Zhao called this “proof-of-reserve” function a cryptographic way of storing and revealing reserves. This “mathematical way to prove that your balance is included in your tree of balances” uses a Merkle Tree algorithm, which is a very standard structure in blockchain and cryptocurrency tech that is used to verify data stored on a kind of informational tree. It’s more confirmation from Zhao based on what he mentioned in a tweet last week, just after rival exchange FTX was falling apart at the seams (a good deal in part because Zhao dumped his hoard of FTX’s native token FTT).
Zhao, who often goes by CZ, explained in the Q&A that his own exchange would normally have a third-party auditor involved in this process, but the auditors are apparently “busy” because they are auditing the FTX reserves at the moment. Binance has revealed a “snapshot” of all their cold and hot wallets, taken Nov. 10, all in the hope of appearing transparent during this new rash of crypto criticism.
Merkle Trees aren’t new. They were first patented in 1979 and are one of the common tech concepts that holds up the crypto world, even if the crypto phenomenon appears more shaky than ever. Zhao even added that such cryptographic transparency systems already exist and have for years, so how different Buterin’s side project really is, is still TBD.
Buterin, on the other hand, has kept silent while Binance offers to be his new “guinea pig.” Zhao offered a vague time frame for the new feature of “a couple weeks.”
In the meantime, Zhao also said they were creating some kind of “industry recovery fund.” Justin Sun, founder of crypto enterprise Tron, is also reportedly involved. According to CoinDesk, CZ told a B20 Summit in Indonesia that they need to set up a kind of “industry association, globally.”
It may be harder than any other industry to discover which players are legitimate and are worth being in such an association, and which one’s aren’t. FTX might be a big name right now because of how much the mighty have fallen, but there is room to show other major exchanges aren’t too far off. Crypto.com, the folks who once got celebrities to whisper “fortune favors the brave” in football fans’ ears, has seen a rise in withdrawals after claiming they accidentally sent $400 million in ether to another exchange, Gate.io, before asking it all back. Some critics were openly wondering if instead this exchange was used to make Gate.io appear more financially stable in its own proof-of-reserve showcase.

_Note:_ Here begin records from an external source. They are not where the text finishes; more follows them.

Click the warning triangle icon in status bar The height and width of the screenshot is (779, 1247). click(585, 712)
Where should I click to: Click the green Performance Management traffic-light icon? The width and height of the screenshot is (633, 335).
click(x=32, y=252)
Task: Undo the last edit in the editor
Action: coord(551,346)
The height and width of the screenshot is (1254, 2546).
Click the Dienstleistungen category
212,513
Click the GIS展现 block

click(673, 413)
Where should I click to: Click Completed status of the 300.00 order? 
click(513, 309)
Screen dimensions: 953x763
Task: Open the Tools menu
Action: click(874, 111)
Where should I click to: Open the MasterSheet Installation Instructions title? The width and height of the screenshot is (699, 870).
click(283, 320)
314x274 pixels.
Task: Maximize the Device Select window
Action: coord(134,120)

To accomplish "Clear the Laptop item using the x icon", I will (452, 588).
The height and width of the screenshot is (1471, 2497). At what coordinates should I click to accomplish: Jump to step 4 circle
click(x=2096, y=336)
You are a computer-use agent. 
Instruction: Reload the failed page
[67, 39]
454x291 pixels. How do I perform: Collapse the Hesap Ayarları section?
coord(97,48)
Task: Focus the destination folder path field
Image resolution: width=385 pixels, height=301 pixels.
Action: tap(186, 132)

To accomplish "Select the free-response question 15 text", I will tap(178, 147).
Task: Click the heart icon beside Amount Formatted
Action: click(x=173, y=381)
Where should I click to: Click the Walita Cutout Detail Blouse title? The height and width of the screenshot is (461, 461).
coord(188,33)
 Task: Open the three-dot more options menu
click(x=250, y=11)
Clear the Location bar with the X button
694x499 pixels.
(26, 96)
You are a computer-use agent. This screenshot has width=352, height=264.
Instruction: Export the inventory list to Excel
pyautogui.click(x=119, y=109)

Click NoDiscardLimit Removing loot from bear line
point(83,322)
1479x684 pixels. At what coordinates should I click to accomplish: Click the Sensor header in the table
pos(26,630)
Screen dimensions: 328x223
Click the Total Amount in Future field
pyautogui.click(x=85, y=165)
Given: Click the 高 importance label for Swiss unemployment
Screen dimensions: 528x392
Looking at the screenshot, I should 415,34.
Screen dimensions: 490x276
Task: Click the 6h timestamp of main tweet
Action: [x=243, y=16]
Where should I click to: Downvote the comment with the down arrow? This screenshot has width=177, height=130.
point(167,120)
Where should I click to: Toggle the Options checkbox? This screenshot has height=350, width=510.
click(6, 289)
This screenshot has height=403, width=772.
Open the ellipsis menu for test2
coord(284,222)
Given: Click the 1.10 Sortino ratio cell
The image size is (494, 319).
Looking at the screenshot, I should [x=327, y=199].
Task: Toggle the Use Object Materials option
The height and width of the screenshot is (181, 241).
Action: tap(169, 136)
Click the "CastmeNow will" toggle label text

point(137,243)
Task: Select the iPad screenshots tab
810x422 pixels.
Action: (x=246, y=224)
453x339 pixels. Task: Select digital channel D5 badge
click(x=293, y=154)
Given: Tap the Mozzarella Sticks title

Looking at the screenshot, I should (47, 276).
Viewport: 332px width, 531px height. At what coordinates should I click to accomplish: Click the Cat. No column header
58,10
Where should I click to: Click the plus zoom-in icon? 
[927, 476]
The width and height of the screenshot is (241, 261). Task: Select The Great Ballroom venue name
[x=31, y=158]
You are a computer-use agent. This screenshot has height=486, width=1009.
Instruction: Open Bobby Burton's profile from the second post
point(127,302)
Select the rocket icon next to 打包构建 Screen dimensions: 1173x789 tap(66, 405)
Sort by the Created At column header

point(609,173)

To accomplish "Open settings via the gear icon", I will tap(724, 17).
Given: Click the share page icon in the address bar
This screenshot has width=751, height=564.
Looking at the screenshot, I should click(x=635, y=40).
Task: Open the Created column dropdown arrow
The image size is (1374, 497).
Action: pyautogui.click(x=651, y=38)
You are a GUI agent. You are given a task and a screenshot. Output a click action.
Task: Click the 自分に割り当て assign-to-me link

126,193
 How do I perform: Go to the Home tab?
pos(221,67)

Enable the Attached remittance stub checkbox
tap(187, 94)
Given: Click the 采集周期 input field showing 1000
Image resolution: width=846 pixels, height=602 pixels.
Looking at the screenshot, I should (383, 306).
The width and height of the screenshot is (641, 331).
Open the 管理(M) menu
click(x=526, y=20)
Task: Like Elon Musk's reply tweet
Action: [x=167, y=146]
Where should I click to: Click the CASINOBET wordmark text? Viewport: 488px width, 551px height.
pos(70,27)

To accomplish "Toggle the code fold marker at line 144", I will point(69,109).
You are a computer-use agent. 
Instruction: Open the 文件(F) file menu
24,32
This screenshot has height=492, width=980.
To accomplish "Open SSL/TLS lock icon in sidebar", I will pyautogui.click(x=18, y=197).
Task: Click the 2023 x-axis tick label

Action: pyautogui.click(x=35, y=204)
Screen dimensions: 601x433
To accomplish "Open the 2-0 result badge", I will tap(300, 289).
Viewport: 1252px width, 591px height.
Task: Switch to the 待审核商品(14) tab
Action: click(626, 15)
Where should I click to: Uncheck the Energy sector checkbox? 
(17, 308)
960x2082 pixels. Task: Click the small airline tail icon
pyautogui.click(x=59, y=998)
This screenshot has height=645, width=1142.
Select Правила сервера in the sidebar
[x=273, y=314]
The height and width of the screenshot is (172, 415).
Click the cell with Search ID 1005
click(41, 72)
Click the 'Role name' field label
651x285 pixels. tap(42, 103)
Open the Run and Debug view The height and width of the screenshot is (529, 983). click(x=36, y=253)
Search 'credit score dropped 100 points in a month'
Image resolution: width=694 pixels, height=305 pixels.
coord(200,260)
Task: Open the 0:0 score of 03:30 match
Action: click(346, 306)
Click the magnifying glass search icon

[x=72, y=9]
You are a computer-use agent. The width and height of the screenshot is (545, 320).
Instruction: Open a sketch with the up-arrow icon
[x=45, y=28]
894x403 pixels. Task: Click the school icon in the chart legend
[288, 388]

Crypto.com CEO Mike Marszalek said during an AMA on YouTube they didn’t have any resources in with FTX, and they are otherwise financially stable. That didn’t stop analysts and reporters pointing out that a full fifth of Crypto.com’s reserves are made up of Shiba Inu Coin, a highly volatile joke coin. Crypto.com told CoinDesk that since Shiba Inu and Elon Musk-favorite Dogecoin have “extremely high market caps,” they would obviously want to have some in store for its heavy SHIB users.
It’s all any of these exchanges can do to keep users on the platform, claiming any kind of well-deserved skepticism is “FUD,” AKA “fear, uncertainty, and doubt.”
FTX’s now-ex CEO Sam Bankman-Fried is ever-so-slowly working his way to offering a full explanation from his side of things as to what happened to his mess of properties, including FTX and his crypto financing firm Alameda Research.
Nobody wants to look like FTX, especially considering just how much clout SBF and his firms seemed to have before the entire roof came crashing down on their heads. The Financial Times reported Saturday that most of the firm’s assets were the kind that are not so easily traded, AKA illiquid, or were otherwise cheap and/or worthless crypto tokens. There were also hidden and poorly labeled accounts on its balance sheet that point to immense mismanagement and seemingly willfully incompetent financial decision-making.